__WHAT TO PRODUCE__:
All that is needed is each line of the entries holding the word "screenshot", copied as it stands.

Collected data
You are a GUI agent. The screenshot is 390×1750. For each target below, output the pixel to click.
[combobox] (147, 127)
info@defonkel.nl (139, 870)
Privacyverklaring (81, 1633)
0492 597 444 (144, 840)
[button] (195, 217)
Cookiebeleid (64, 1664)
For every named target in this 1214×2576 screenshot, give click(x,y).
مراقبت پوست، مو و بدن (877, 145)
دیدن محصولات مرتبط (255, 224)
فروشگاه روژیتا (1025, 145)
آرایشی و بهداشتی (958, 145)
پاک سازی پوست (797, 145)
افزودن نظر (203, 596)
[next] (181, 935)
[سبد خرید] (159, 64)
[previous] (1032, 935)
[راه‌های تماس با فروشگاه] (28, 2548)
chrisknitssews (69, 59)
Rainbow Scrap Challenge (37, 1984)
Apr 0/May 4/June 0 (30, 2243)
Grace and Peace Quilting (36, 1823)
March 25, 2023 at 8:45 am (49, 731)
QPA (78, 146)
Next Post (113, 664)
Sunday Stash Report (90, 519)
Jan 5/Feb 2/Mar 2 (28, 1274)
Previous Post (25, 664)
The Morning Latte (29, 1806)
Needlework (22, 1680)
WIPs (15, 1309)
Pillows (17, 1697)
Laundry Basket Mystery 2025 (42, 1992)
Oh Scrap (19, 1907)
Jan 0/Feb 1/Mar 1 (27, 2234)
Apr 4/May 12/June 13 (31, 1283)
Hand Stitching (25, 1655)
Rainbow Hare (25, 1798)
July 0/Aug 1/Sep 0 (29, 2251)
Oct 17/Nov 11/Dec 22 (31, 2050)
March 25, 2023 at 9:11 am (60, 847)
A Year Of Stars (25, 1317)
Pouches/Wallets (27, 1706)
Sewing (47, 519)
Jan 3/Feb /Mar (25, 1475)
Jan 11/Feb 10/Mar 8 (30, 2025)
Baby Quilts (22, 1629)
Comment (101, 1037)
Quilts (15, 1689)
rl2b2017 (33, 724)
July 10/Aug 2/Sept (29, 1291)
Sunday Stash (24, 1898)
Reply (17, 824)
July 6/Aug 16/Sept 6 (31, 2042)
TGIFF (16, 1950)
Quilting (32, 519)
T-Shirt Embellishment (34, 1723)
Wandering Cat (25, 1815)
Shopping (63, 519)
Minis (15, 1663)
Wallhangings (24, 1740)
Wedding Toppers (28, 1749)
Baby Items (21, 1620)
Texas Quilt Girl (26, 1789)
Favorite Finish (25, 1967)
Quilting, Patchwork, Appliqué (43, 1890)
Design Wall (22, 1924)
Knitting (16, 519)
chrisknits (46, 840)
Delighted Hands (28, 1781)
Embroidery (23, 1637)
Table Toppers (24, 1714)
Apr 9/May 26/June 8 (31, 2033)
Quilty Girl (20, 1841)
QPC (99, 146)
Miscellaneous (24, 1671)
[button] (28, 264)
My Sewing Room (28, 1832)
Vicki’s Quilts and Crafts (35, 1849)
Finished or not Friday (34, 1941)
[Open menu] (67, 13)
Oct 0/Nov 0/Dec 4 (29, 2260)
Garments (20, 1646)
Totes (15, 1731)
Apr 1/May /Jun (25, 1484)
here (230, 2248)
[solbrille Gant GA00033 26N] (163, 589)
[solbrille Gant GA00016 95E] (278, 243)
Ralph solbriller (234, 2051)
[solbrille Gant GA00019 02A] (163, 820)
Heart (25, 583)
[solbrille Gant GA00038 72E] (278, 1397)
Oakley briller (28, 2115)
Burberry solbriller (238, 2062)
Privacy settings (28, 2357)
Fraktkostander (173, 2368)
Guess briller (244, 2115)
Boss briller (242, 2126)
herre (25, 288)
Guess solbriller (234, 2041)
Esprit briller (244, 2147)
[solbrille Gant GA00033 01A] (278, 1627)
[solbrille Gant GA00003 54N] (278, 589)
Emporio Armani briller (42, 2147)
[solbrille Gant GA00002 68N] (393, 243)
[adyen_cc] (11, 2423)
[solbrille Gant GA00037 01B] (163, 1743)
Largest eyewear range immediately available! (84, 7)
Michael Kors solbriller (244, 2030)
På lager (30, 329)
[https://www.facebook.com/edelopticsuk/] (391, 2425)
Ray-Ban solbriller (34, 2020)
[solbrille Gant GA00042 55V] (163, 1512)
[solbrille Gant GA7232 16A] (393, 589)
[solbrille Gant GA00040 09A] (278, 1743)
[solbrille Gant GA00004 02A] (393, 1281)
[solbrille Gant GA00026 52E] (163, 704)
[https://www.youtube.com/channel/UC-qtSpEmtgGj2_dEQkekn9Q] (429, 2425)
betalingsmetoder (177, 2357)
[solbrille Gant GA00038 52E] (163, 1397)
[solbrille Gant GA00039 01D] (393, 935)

__ANSWER TO THIS EXERCISE__:
You are a GUI agent. The screenshot is 390×1750. For each target below, output the pixel to click.
For every named target in this 1214×2576 screenshot, give click(x,y).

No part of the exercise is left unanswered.